What is lesser known are the numerous hidden treasures,
the tiny villages and towns found along the roads less traveled.
One of these is the village of Pungoteague, an
unincorporated area pretty much in the middle of the Virginia peninsula’s
bayside.
Small Size, Big History
Though small in size, Pungoteague is big in history. The
name itself is a derivative of the Indian term “Pungotekw,” which means Sand
Fly River and is the name used by the earliest inhabitants. By the early
1600s, that Native American population had been greatly supplemented by
European settlers.
A historic marker in
the village designates the site of the first
play performed in America. |
Among them was one Anthony Hodgkins. Mr. Hodgkins seems
to have been canny enough to capitalize on a lucrative opportunity. A
presiding justice, Hodgkins was among those assigned to Pungoteague when the
county court began meeting there in 1640. He also quickly became the first
licensed keeper of an ordinary on the Eastern Shore, and his tavern provided
for him well until his death.
One of the more notable cases heard by the county court
while it was still seated in Pungoteague resulted from a historic event.
It was a Saturday afternoon in late summer of 1665 when
William Darby and two of his friends dared present a play at Folkes Tavern.
Entitled The Bear and the Cub, this drama is believed to have been the first
theater performance in the New World. However, it opened — and closed — to
less-than-rave reviews after one member of the audience, John Martin, deemed
it indecent.
Ultimately, charges were brought against Darby and his
cohorts and they were ordered to repeat the performance for the court.
Apparently the justices were more inclined as patrons than the accuser and
pronounced the defendants not guilty. Martin was ordered to pay all the
court costs, including board for Darby, who had been held in jail while
awaiting trial.
Today, a state Historic Highway Marker is all that is
visible at this infamous Pungoteague site. Other historic locations are
found in the hamlet, however, such as Saint George’s Church. It is believed
that the first meetings of the Pungoteague Episcopal congregation were held
in 1636, with the church’s first building being constructed from 1666 to
1676.
St. George's Church in
Pungoteague is a registered National
Historic Landmark. |
The original frame church was replaced in 1736 by a brick
structure in the Flemish-bond pattern. However, Federal forces occupying the
area in the 1860s converted the sacred building into a stable, causing
irreparable damage to a portion of the church. The structure was rebuilt in
the late 1870s and remains in use today. Also remaining in use is the
communion chalice and paten set dated from 1734, a gift from Queen Elizabeth
I.
Next door to Saint George’s is another historic church.

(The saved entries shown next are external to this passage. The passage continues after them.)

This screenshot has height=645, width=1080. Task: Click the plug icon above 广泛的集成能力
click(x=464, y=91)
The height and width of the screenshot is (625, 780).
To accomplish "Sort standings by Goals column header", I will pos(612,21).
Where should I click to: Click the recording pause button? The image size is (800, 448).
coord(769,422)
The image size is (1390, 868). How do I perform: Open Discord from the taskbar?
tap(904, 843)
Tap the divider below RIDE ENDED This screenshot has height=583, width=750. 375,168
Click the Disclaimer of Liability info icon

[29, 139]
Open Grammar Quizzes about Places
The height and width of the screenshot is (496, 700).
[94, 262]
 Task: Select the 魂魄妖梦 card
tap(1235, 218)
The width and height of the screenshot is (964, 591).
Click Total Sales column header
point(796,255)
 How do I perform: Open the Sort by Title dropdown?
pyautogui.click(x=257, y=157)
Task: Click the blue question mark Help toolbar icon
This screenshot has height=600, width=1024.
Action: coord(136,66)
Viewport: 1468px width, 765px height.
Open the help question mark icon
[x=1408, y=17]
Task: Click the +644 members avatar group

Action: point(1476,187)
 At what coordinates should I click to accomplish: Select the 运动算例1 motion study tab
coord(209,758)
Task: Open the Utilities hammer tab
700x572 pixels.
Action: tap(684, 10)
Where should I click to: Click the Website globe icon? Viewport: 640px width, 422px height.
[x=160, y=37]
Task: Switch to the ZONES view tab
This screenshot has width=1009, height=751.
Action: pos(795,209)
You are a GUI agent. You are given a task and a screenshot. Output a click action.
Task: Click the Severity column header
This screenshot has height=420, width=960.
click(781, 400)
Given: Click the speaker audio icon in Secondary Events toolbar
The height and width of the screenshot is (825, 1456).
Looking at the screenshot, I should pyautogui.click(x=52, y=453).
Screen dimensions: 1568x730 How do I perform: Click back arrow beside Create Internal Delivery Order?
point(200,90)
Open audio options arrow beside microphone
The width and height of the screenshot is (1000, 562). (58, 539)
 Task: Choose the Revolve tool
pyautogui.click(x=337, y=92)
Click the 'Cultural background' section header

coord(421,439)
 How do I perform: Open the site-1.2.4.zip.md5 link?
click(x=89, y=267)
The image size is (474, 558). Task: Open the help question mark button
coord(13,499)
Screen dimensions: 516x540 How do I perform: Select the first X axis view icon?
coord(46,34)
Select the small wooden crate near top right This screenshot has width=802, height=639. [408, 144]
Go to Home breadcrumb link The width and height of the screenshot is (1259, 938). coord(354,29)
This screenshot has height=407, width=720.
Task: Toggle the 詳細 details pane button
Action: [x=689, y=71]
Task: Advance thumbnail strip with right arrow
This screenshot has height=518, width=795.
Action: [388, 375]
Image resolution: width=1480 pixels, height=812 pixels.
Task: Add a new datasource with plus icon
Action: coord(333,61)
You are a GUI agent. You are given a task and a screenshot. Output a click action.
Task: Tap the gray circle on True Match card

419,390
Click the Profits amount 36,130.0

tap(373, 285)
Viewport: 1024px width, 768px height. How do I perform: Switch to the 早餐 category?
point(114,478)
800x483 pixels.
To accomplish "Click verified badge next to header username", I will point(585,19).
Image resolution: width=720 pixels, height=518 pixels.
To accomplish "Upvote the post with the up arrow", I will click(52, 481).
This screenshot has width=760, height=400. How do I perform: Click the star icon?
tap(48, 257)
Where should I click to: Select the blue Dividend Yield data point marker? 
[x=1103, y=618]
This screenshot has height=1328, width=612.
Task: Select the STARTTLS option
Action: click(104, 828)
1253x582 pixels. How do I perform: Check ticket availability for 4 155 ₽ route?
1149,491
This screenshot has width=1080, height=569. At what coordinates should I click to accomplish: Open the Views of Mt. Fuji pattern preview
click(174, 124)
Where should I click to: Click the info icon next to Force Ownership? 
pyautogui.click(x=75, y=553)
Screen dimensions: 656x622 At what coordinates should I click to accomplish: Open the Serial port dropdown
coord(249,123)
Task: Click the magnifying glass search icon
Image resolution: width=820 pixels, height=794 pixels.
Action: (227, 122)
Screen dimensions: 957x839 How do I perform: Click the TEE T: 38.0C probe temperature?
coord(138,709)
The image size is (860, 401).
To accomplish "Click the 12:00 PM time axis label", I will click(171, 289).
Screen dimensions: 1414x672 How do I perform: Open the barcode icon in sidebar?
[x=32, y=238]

St. Paul African Methodist Episcopal (AME) Church was established in 1886.
Today the congregation is working to expand its social hall in order to have
space for children’s and community ministries.
The village’s third congregation is that of Pungoteague
Community Church. A non-denominational Christian church, PCC is well known
in the area for its mission work providing food, clothing, household goods
and even shelter to those in need.
The People
Like most Eastern Shore towns, Pungoteague is a
stronghold of independent, hardworking folks with deep roots in the
community.
In more recent years, however, the area has also become
home to many first-generation residents drawn by the slower lifestyle and
bucolic setting. Among those are a number of artisans, such as Maurice
Spector.
A native of Bucks County, Pa., Spector has converted an
old dairy barn on the banks of Pungoteague Creek into his studio. There he
creates sculptures from stone and wood. Spector also does drawings in pen
and ink, Conté crayon and gouache in the studio, where visitors are welcome
to call and arrange a visit.
Local Artisan Ken
Platt at work in his Pungoteague studio,
where he demonstrates the art of hot glass
to visitors. |
Another artist relatively new to the area is Ken Platt.
Platt, a transplant from northern New Jersey, now lives in the center of
town in the Victorian home he and his wife have lovingly restored. Retired
from his career as a scientific glass blower, Platt has transformed one of
the home’s outbuildings into the studio for Highpoint Glassworks. Here, he
utilizes several methods in crafting both decorative and functional glass
pieces. Those methods include lamp work, fusing and slumping, glass blowing
and even lathe work.
Platt is always happy to entertain visitors in his
studio, but especially so during the Shore’s annual studio and vineyard
tour. Held each Thanksgiving weekend, the self-drive tour is sponsored by
the Artisans Guild of the Eastern Shore. The tour takes participants to
studios in several locations where unique pieces by award-winning artisans
are waiting to be discovered. Adding to the experience are opportunities to
visit local vineyards for tastings.
Local Hot Spot
Also on the tour is perhaps the most popular spot in
Pungoteague, The Bear and Cub Coffee Shoppe. Taking its name from the
historic theater production, The Bear and Cub offers locally roasted coffee
with enchanting names such as the Hog Island Blend, Oyster Roast, Machipongo
Morning and Mockhorn Bay Birder’s Blend. Along with the coffees and other
specialty drinks, patrons can enjoy fresh baked scones and muffins while
browsing an array of local artwork or catching up with the rest of the world
with free Wi-Fi.
Among the gifts available at The Bear and Cub is a unique
collection of knitted items made from hand-woven and spun yarn. Stop by on a
Thursday morning when the local knitting club meets at the shop, and you
just might see some of those works in progress.
Billy Huffman waits on
Charlie Giddens at the Village General
Store, |
Just down the road a piece, one finds The Village General
Store. Here, Billy and Evelyn Huffman offer everything from salt pork to
fresh-made sandwiches. Whatever produce is in season will be found here, as
well as good conversation about whatever comes to mind. A table in the
middle of the store is where customers go to make copies of recipes, to
pick-up information on a variety of topics or to drop a prayer request in
the prayer box.
No one leaves the store without warm smiles and kind
words from Billy and Evelyn.
On the Shore’s Bayside
Visitors to the Eastern Shore access the area by U.S.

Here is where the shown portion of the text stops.